At the end of a couple of hours Alf was restive. Joe had not played ball. He had traded nothing, not one single piece of information or guess. Alf found himself thinking, Fella that close-mouthed must have something to hide. Wonder who would have a line on him?
Alf said finally, “Understand, I like Kate. She gives me a job now and then and she’s generous and quick to pay. Probably nothing to all the palaver about her. Still, when you think of it, she’s a pretty cold piece of woman. She’s got a real bad eye. You think?”
“I get along fine,” said Joe.
Alf was angry at Joe’s perfidy, so he put in a needle. “I had a funny idea,” he said. “It was when I built that lean-to without no window. She laid that cold eye on me one day and the idea come to me. If she knew all the things I heard, and she was to offer me a drink or even a cupcake--why, I’d say, ‘No thank you, ma’am,’ ”
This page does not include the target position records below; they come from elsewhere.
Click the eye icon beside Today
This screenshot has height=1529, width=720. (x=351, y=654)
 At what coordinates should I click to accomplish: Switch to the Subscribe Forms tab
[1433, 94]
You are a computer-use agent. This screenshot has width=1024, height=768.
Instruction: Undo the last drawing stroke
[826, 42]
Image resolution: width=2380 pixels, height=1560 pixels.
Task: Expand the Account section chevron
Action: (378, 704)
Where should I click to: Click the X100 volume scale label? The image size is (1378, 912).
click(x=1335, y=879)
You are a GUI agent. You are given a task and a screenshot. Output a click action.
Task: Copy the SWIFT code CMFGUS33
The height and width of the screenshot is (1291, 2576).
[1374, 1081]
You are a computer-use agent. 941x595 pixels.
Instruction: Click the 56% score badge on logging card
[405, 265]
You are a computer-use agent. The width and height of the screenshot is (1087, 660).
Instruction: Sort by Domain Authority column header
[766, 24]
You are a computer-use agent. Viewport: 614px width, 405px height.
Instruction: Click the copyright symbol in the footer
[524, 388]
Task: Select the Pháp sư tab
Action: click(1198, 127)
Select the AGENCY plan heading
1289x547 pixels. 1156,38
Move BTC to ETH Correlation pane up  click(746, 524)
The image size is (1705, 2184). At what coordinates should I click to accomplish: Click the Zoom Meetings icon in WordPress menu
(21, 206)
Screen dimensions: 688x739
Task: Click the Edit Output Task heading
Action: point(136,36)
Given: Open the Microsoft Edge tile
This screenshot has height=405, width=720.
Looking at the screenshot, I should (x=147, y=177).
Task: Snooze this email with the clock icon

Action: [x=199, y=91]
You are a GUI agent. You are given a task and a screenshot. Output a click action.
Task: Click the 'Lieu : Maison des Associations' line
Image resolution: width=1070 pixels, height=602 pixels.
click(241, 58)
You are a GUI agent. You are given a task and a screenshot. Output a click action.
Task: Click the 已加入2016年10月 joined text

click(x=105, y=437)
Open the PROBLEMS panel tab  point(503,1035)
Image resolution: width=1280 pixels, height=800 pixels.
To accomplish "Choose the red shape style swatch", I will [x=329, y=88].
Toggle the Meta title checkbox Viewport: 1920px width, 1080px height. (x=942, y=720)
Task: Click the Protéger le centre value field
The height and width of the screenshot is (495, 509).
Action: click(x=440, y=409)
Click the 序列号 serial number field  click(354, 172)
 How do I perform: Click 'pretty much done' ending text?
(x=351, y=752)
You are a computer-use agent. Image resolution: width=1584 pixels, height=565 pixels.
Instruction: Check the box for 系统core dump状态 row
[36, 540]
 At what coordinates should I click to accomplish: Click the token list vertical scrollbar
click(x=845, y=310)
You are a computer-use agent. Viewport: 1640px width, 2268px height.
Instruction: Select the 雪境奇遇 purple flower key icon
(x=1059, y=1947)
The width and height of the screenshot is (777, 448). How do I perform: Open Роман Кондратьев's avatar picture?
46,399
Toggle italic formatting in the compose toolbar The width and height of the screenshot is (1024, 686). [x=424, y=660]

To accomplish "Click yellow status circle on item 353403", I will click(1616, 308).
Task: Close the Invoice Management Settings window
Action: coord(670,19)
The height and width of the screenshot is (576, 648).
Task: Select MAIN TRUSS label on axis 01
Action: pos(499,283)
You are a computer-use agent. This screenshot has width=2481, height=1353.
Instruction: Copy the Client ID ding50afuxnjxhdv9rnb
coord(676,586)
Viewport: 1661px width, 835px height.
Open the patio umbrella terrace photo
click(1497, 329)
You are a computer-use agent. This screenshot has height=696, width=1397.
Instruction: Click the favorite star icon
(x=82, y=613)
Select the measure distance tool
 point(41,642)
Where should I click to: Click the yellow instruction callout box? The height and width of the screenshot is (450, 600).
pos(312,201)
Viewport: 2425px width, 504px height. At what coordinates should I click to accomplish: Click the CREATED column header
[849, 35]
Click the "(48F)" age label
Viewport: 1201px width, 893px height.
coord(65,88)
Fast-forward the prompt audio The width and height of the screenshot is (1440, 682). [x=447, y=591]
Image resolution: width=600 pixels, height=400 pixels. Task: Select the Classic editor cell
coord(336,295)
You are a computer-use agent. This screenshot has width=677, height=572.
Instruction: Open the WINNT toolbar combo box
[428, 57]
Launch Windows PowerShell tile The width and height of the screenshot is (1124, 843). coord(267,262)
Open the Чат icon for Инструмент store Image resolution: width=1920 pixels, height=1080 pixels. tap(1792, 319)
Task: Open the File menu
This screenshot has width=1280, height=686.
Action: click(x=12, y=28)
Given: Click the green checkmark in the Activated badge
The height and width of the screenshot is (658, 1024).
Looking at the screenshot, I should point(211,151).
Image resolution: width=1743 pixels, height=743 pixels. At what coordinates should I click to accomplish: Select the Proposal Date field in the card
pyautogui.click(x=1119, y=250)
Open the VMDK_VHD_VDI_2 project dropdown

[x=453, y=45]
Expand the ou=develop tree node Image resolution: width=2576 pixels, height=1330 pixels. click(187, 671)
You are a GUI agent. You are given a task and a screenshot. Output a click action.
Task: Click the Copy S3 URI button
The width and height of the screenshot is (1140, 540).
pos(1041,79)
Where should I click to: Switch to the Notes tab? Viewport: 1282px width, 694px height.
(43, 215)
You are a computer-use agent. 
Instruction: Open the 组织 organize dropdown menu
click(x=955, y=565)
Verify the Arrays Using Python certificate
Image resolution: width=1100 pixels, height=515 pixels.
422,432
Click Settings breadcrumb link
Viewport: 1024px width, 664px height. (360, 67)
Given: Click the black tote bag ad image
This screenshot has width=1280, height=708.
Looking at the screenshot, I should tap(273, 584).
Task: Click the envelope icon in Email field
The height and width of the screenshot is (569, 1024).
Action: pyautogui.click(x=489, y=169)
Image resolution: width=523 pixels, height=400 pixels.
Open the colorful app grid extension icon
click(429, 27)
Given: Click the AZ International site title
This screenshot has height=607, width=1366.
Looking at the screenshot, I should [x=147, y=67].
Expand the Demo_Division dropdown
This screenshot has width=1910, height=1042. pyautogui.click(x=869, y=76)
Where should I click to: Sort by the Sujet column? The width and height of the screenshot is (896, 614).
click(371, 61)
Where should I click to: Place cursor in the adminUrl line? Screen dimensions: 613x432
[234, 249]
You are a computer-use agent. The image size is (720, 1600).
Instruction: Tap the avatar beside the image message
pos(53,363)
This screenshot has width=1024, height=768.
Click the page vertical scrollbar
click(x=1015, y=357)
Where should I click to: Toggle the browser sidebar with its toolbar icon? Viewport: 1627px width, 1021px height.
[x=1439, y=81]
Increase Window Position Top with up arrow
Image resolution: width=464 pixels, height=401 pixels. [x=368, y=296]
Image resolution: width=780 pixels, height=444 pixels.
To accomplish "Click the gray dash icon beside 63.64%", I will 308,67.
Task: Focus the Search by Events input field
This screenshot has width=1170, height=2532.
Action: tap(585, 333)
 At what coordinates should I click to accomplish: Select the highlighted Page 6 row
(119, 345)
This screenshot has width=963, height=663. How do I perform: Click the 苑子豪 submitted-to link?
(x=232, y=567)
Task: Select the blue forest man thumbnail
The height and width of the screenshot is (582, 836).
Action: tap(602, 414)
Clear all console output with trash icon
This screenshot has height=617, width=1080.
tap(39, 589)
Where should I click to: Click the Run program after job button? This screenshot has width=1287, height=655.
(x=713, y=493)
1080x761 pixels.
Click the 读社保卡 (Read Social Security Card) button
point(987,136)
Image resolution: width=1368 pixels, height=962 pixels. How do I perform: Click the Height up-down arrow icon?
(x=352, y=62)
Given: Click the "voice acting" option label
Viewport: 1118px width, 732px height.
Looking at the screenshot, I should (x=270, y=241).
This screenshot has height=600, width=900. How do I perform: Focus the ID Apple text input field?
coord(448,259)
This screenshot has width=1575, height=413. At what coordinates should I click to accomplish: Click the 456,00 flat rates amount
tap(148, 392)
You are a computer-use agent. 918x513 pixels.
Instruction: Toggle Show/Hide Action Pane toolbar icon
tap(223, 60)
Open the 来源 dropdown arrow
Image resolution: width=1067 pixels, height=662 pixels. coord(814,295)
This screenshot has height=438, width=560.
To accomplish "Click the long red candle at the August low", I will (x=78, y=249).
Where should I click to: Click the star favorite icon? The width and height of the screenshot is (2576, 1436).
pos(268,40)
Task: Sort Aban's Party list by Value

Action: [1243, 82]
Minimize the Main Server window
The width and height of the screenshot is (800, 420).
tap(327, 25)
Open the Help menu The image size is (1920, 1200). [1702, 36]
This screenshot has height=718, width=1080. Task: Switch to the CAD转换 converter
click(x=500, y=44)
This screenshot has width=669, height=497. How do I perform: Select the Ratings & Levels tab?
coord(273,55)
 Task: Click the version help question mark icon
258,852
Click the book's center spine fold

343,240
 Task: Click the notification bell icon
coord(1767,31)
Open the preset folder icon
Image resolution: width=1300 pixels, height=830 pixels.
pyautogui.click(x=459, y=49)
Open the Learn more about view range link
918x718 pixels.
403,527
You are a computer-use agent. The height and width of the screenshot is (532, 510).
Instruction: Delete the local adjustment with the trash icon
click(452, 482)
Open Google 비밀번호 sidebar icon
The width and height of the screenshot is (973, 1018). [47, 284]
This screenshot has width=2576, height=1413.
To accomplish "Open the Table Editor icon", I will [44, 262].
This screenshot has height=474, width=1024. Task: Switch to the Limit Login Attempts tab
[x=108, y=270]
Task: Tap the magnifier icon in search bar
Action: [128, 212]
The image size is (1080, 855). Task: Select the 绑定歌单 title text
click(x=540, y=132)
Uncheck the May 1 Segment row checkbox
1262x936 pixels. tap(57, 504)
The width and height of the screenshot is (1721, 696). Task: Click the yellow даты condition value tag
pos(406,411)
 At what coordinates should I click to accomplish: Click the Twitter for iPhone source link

“Me and her get along just fine,” said Joe. “I got to meet a guy.”
Joe went to his room to think. He was uneasy. He jumped up and looked in his suitcase and opened all the bureau drawers. He thought somebody had been going through his things. Just came to him. There was nothing to find. It made him nervous. He tried to arrange the things he had heard.
There was a tap on the door and Thelma came in, her eyes swollen and her nose red. “What’s got into Kate?”
“She’s been sick.”
“I don’t mean that. I was in the kitchen shaking up a milkshake in a fruit jar and she came in and worked me over.”
“Was you maybe shaking up a little bourbon in it?”
“Hell, no. Just vanilla extract. She can’t talk like that to me.”
“She did, didn’t she?”
“Well, I won’t take it.”
“Oh, yes, you will,” said Joe. “Get out, Thelma!”
Thelma looked at him out of her dark, handsome, brooding eyes, and she regained the island of safety a woman depends on. “Joe,” she asked, “are you really just pure son of a bitch or do you just pretend to be?”
“What do you care?” Joe asked.
“I don’t,” said Thelma. “You son of a bitch.”

2
Joe planned to move slowly, cautiously, and only after long consideration. “I got the breaks, I got to use ’em right,” he told himself.
He went in to get his evening orders and took them from the back of Kate’s head. She was at her desk, green eyeshade low, and she did not look around at him. She finished her terse orders and then went on, “Joe, I wonder if you’ve been attending to business. I’ve been sick. But I’m well again or very nearly well.”
“Something wrong?”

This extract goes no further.